DATA EXCERPTS:
-*-

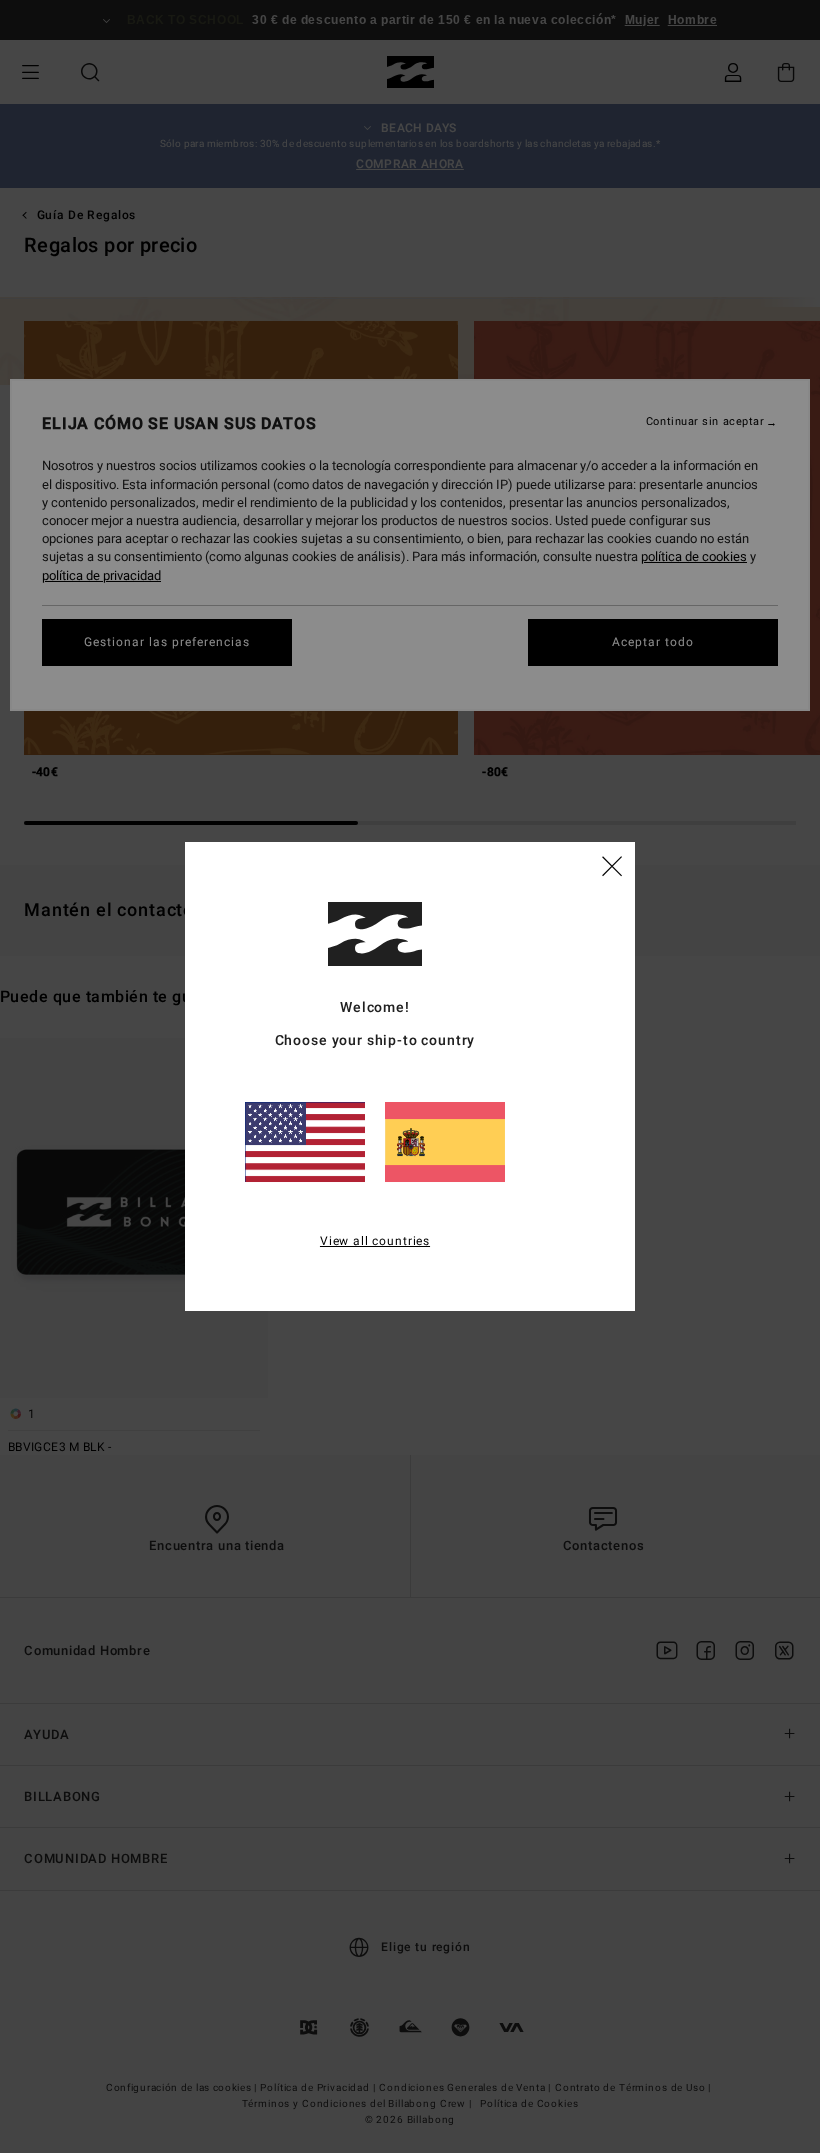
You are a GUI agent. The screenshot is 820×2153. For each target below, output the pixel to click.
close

-*-

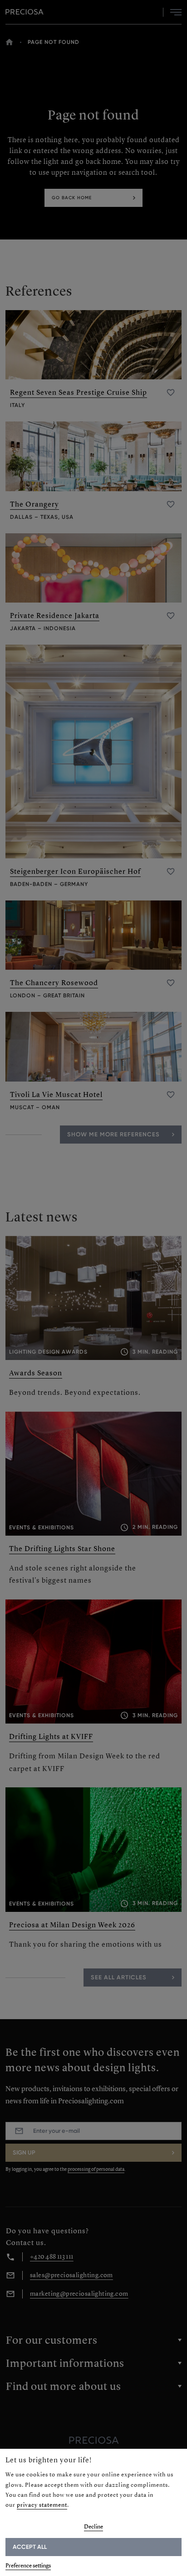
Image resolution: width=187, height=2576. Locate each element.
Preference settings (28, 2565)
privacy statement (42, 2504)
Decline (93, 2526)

-*-

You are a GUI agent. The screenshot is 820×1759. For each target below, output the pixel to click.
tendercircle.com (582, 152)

-*-

PROBLEM TO WORK ON: Copy every line that includes the string "pixel" from the material above.

EXERCISE SOLUTION:
You are a GUI agent. The screenshot is 820×2153. For each target below, output the pixel to click.
You are a GUI agent. The screenshot is 820×1759. For each target below, output the pixel to click.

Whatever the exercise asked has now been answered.